変転

「…………ん、うん?」

 鯨井孝一郎くじらいこういちろうの寝覚めは最悪だった。

 野々村美保ののむらみほの自宅で急展開の告白を受け入れ、久々のセックスに気持ちよくなったのは良かったのだが、美保は娘ほどの年齢差がある二十代の女性だ。当たり前のように二回戦三回戦を求められ、運動不足の体にムチ打ってどうにか美保を満足させて眠りに落ちた。

 そこから一時間もしないうちに頭に着信が鳴り続け、無理矢理に起こされたのだ。

「……人使いが荒いのぅ」

 グチを言いながらもノソリと体を起こし、数回頭をかく。

〈おはよーさん。こんな夜中になんでしょね?〉

 回らない頭ながらいつものように軽い感じで電話に応じた。が、電話の向こう側はたくさんの人の声が入り乱れてかなり混乱しているようだ。

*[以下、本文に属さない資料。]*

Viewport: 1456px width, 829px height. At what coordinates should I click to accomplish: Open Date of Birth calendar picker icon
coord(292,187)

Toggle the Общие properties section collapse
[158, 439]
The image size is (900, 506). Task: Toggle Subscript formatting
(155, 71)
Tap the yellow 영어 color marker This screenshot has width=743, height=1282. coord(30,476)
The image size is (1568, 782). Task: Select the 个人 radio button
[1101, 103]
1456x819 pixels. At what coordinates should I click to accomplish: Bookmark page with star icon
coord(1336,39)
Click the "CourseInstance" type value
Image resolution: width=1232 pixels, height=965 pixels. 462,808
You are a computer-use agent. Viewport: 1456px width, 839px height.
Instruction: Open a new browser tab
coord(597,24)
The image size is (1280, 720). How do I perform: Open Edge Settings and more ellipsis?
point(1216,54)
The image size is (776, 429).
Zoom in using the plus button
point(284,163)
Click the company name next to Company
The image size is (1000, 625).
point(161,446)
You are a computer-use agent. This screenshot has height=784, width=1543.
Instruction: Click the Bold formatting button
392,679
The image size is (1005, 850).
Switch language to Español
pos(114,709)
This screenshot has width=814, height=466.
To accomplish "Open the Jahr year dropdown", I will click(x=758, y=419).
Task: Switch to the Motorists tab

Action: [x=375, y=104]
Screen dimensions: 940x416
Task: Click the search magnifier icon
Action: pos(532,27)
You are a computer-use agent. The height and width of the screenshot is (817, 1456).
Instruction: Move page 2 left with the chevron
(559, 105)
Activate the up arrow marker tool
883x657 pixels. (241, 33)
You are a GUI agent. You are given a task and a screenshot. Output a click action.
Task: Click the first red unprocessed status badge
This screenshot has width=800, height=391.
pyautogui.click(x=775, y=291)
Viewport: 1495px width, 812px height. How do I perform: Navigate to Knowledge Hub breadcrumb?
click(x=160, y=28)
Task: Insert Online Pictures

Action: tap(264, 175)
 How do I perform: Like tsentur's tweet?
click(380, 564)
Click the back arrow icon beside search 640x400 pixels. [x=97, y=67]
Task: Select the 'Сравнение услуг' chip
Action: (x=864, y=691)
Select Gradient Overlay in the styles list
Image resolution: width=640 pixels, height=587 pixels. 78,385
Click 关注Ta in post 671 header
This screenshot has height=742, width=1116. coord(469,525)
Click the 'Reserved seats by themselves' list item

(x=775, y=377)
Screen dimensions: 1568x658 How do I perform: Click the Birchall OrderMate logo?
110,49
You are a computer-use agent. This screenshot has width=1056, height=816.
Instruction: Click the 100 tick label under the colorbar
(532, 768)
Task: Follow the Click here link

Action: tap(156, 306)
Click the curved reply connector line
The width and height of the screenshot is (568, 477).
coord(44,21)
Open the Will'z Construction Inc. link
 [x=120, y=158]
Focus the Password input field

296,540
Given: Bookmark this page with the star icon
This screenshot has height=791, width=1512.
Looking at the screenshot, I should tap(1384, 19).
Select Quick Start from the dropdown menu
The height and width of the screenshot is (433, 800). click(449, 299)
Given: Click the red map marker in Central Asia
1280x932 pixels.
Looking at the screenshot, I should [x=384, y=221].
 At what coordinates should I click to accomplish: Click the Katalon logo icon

〈鯨井さん! とにかくすぐ来てください! 異常なんです!〉

 誰が電話してきてるのか分からないくらい、電話口の女性は慌てているようだ。

〈ちょっと落ち着いてくれ。急患か? 機材の異常なのかえ?〉

〈来てもらえば分かります! 早く来て!〉

 ヒステリックに怒鳴って電話は切られてしまった。

 医療関係者の電話としては有り得ない内容だった。

 鯨井は中島ちゅうとう病院の脳外科・脳神経外科の専属医ではあるが、国生こくしょう大学医学部の助教授も兼ねている。緊急の呼び出しの際は、どちらのどんな要件でどのくらい緊急かを示すのが通例となっている。

 中でも救急で運び込まれる急患なら、事故なのか急に倒れた結果脳神経の精密検査を必要とするのかなどの状況説明は必須だ。また、施設や機材が異常を示した際には、何がどう異常であってどのくらいの範囲に影響が出ているかの状況説明が付加されるものだ。

 鯨井が『緊急』『異常』という単語から『急患か?』『機材のトラブルか?』と問い返したのはこういったセオリーがあるからだ。

 ともあれ、鯨井はベッドから抜け出し、服を着始める。

「……急患、ですか?」

「ごめん、起こしちゃったか? なんか意味不明な電話で呼び出しだよ。さっき寝たばっかりなのにヒドイ話だよ」

「ごめんなさい。欲張っちゃったから……」

 起き上がった反動で小さく揺れた乳房を隠すこともなく、美保は若さゆえの本能を恥じた。

「なに、オジサンの体力が負けてただけさ。いつでも満足させられるように少し鍛えとかないとなぁ」

 自嘲した笑みを浮かべながら美保に顔を近づけ、鯨井は短いキスをした。

「……結婚したら、子供は三人は欲しいんです」

「はは。分かった、頑張るよ」

 ずいぶん先を見てるなと思いながら、鯨井は立ち上がって玄関へ向かう。

 美保もベッドから下りて床からブラウスを拾って袖を通し、ボタンを留めながら鯨井を追う。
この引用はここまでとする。